Function Composition

You actually have already seen some Function Composition in previous chapters, like higher-order function, map, fold and Currying. In that example, map is composited from fold and reverse.

This is the functional conception, compositing new function from the functions we already have.

As shown in the figure above, (g.f)(x) is equivalent to g(f(x)), which is a function composited from f and g. In the case of map, which implemented in previous section, is equivalent to (reverse.fold)(list).

compose

Eweda provides us a convenient compose function.

var gh = E.compose(f, g)

We have talked about composition, currying, so right now I can explain clearly why choosing Ewada over Underscore.js.

Supposing I need to find out all elements where its completed equals true in a list, and sort them by id.

In underscore, you may write some thing like this:

_(tasks)
    .chain()
    .filter( task => task.completed===true)
    .sortBy( task => task.id)
    .value();

This code doesn't look like functional, it likes object-oriented, with a bunch of method that return it self.

_.sortBy(_.filter(tasks, task => task.completed===true), task => task.id)

Well, it looks better now. But why we didn't choose use underscore, but use Eweda:

E.compose(E.sortBy(task=>task.id), E.filter(task=>task.completed===true))(tasks)

It seems that the code doesn't make any difference, it just use compose.

However, the big difference here is, in E.compose, tasks is the final parameter passed into E.compose(), while, in _.sortBy, tasks is a fixed parameter of _.filter, which means it's one time only composition. Howerver, E.compose has already compose functions before accepting data, so you still have chance to reuse it for other data, or compose it into other function.

If you haven't seen the benefit of this, let's take a look at the example. Suppose we have a list groupedTasks which contains few group of tasks lists, what I want to do is to find out the elements of completed === true, and sort them by id in each group. the data will look simply like this:

[
[{completed:false, id:1},{completed:true, id:2}],
[{completed:false, id:4},{completed:true, id:3}]
]

In underscore, we write:

_.map(groupedTasks, tasks => _.sortBy(_.filter(tasks, task => task.completed===true), task => task.id))

I am not sure whether you can understand it or not, anyway I can not understand it.

While in more functional way, we'd write:

var completedAndSorted = E.compose(E.sortBy(task=>task.id), E.filter(task=>task.completed===true))
E.map(completedAndSorted)(groupedTasks)
// now i got my tasks updated, and I wanna sort it again
groupedTasks = newGroupedTasks
E.map(completedAndSorted)(groupedTasks)

Have you notice that the thinking of processing data is totally different.

While we doing function composition, functions are automatic currying, so that they can be composited at will, then we use the composed function to deal with the data. This is functional composition conception.

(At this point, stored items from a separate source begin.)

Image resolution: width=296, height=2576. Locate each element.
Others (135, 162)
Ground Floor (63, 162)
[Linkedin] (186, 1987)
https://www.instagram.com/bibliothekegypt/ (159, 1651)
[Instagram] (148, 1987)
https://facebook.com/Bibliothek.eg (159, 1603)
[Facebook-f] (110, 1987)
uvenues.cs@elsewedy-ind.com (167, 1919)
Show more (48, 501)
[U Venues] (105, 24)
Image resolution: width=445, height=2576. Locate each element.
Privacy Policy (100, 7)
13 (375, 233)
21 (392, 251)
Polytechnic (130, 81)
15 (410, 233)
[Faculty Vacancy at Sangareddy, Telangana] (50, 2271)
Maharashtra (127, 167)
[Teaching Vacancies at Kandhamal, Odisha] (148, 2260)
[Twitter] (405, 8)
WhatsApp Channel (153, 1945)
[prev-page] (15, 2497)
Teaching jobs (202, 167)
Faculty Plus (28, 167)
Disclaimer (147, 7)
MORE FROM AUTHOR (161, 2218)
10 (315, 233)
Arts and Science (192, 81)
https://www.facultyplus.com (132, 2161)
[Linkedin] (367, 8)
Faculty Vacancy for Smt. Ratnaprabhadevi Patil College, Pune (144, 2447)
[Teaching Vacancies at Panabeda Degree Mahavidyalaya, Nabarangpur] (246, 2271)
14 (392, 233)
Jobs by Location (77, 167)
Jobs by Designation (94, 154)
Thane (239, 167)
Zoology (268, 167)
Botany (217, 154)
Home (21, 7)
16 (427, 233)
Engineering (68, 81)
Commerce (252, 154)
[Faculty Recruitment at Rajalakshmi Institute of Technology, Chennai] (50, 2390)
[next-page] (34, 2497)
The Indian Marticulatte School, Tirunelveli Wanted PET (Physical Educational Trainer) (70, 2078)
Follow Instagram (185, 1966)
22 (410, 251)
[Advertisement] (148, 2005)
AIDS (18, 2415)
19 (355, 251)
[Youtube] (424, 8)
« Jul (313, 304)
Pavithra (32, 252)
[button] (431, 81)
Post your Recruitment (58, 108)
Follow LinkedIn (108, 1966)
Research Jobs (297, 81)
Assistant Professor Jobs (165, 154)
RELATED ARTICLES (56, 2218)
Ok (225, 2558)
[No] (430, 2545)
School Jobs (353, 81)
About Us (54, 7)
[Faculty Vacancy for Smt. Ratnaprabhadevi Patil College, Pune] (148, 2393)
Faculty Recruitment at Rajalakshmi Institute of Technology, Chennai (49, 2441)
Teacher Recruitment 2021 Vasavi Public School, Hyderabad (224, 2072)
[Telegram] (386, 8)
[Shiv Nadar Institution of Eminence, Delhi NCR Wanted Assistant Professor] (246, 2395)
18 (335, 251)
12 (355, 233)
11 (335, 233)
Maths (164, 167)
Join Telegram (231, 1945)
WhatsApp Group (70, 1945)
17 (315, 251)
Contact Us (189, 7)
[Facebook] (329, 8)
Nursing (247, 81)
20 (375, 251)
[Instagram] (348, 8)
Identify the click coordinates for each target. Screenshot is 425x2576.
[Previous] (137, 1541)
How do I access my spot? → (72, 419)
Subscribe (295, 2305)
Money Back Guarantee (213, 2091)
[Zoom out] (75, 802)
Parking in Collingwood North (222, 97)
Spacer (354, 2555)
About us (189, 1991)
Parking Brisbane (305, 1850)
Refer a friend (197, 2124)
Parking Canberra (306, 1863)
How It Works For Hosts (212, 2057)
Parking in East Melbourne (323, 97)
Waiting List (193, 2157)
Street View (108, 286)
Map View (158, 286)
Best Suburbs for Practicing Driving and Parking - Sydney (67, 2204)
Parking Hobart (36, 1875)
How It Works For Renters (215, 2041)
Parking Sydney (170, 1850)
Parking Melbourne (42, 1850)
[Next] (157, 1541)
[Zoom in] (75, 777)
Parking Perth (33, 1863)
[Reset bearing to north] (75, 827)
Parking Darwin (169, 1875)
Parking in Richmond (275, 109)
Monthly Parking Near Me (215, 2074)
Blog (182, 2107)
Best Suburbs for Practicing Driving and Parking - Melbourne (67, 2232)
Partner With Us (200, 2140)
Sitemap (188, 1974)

However, in underscore, either we keep intermediate data in Object, applying various functions on target by chaining approach(this is called Flow-Base programming, but I think it's same thing as Monad I'll cover in next chapter), or we use nested functions passing the target through each level.


Similar to compose, Eweda has a function called pipe, which executes function in opposite direction of compose. Like pipe(f, g), Eweda executes f at first, then passes result to g. Does this remind you of pipe in bash?

find / | grep porno

It's actually pipe(find, grep(porno))(/) isn't it.

Yes, they are all the same. And this execution direction is more readable for human brain compiler.